Macron in Paris on January 30, 2018. Credit: CHRISTOPHE PETIT TESSON/AFP
Shirli Sitbon.
Shirli Sitbon

PARIS – French President Emmanuel Macron warned French Jews on Wednesday that “the old anti-Semitism” has returned to France, and the battle to combat it will be long.

Speaking at the annual dinner of Crif, France’s umbrella of Jewish communities, Macron said: “There is no tolerance for anti-Semitism under any form. Bringing security to citizens is the state’s first mission. And although the figures have decreased since 2014, there are still 300 threats and attacks every year. No one can be satisfied with that.

“We must turn the sinister page of the 2000s,” he continued. “Before then, in the 1980s and ’90s, the level of violence was much lower – and this proves nothing is impossible.”

Macron acknowledged that Jews have been forced to leave certain areas due to the problem.

“I’m saddened when I hear that children had to leave public schools because of insecurity,” he said. “This isn’t the Republic anymore when certain people are banned from certain neighborhoods.”

When Crif leader Francis Kalifat said that police officers reportedly told threatened families that they should move away from areas because “they’ve been detected,” Macron replied: “I’m ashamed to hear anyone could give that kind of advice.”

The French president noted that some attackers use the Israeli-Palestinian conflict as a pretext to commit “the worst actions,” adding that the situation has worsened in recent years.

“Anti-Semitic attacks can’t be limited to a reaction against the conflict – the phenomenon goes far beyond the conflict,” he said. “Those who commit these crimes are attacking Jews for what they are. The old anti-Semitism has resurfaced.”

There was a 26 percent rise in anti-Semitic violent attacks in France last year, according to official data, with criminal damage to Jewish sites up 22 percent on 2016. However, the figures were still below 2015 figures, which the French government attributed to security measures. And despite the rise in anti-Semitism, there was a 26 percent drop in the number of French Jews making aliyah to Israel in 2017.

Macron also promised to fight anti-Semitism online, noting that France and the United Kingdom are working on a European plan to fight incitement. “We’re following Germany’s lead, after it passed a law forcing social platforms to take incitement messages down in less than a day or face hefty fines,” he said.
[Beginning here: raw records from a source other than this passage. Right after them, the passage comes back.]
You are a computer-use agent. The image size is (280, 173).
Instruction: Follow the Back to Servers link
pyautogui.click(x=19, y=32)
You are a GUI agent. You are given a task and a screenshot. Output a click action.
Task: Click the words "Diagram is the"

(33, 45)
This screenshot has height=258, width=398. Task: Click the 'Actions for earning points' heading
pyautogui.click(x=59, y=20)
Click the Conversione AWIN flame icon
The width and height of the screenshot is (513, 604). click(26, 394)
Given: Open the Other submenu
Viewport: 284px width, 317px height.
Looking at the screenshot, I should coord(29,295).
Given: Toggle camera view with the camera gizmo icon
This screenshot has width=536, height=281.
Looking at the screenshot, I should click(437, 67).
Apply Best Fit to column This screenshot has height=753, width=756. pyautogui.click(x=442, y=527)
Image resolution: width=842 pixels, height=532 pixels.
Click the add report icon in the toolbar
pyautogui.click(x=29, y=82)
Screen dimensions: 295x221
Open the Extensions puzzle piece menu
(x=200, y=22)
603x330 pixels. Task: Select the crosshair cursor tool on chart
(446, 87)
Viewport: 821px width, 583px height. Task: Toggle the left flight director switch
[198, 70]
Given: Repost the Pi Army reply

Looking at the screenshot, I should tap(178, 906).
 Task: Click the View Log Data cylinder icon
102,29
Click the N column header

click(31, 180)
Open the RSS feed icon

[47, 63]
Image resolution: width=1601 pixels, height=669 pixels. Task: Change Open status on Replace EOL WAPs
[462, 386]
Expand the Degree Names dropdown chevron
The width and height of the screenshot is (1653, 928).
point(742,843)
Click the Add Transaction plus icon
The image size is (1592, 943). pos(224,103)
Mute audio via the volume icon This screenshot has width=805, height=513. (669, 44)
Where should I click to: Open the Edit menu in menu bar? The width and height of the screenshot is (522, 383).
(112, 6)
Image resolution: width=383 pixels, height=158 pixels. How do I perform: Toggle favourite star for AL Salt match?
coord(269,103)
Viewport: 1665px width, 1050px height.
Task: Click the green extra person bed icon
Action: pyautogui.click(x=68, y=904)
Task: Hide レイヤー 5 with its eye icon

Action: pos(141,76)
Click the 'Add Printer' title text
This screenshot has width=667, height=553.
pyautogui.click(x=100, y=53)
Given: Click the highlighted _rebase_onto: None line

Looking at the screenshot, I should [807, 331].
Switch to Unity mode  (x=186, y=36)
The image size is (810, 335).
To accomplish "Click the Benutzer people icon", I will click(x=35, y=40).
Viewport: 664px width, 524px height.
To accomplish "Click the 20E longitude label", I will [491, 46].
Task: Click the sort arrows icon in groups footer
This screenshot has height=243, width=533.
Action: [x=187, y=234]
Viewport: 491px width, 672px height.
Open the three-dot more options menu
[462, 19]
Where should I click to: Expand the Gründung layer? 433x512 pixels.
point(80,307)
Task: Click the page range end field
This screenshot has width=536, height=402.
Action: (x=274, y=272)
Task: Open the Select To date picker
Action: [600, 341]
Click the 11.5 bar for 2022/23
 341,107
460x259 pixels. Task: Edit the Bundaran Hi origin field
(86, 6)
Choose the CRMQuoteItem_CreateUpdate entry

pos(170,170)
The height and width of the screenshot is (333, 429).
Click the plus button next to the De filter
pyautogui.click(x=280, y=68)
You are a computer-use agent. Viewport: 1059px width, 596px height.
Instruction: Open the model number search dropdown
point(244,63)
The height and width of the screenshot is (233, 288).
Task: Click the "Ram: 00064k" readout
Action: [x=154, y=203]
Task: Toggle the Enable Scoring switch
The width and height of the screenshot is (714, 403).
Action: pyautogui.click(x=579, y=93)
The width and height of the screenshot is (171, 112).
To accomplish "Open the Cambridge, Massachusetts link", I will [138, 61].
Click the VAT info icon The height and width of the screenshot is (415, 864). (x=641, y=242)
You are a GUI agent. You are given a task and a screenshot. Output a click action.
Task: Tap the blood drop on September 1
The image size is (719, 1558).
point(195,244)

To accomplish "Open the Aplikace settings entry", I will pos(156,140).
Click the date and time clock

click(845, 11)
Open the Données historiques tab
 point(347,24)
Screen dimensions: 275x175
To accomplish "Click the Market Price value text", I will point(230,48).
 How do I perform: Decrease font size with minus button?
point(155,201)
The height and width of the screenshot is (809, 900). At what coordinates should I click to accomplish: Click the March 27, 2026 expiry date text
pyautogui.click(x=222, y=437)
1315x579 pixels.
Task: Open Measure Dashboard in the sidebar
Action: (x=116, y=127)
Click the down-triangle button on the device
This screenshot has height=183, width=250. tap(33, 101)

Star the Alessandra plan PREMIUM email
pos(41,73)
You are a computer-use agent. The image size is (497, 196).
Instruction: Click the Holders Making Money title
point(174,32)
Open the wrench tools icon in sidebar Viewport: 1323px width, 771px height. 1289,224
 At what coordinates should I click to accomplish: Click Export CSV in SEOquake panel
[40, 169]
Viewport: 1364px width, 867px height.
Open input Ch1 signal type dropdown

A new biannual plan to fight anti-Semitism and racism online is due to be released later this month. 

Macron said that he would like France to strengthen its ties with Israel, but he won’t follow in the footsteps of U.S. President Donald Trump and recognise Jerusalem as Israel’s capital.

“The consequences would be bad for everyone, including Israel. If we recognise Jerusalem, then we would lose our ‘honest broker’ status – and that’s what’s most useful for everyone,” said Macron.

“A French president wouldn’t be doing his duty if he made that kind of promise on such a topic, just to please you at dinner,” he said, after Kalifat had asked him to recognize the Israeli capital. Macron called Trump’s move an “error” that hurt peace efforts.

Jewish community leaders at the gala also criticized the reprinting of anti-Semitic pamphlets from 20th-century French author Louis-Ferdinand Céline, saying they incite hatred.

Gallimard, one of the largest, most influential and most prestigious French publishing houses, said last December it planned to republish – for the first time since World War II – a series of three fiercely anti-Semitic lampoons written by Celine between 1937 and 1941. Cric called on Gallimard to abandon the project.

The writer, who was convicted of being a wartime collaborator with France’s Nazi occupiers before being granted amnesty, opposed reprinting the tracts before his death, in 1961.

“Reprinting these heinous pamphlets would only legitimise them. It would only encourage those who incite and attack Jews today,” said World War II historian and Nazi hunter Serge Klarsfeld, who received the Crif award for 2018 with his wife and son.

But Macron said he wouldn’t take an official stand. “In France, there is no historic morality police that would allow me to ban the publication of those texts,” the president said. “We shouldn’t hide the dark pages of our history. Concealing their texts brings them more weight.”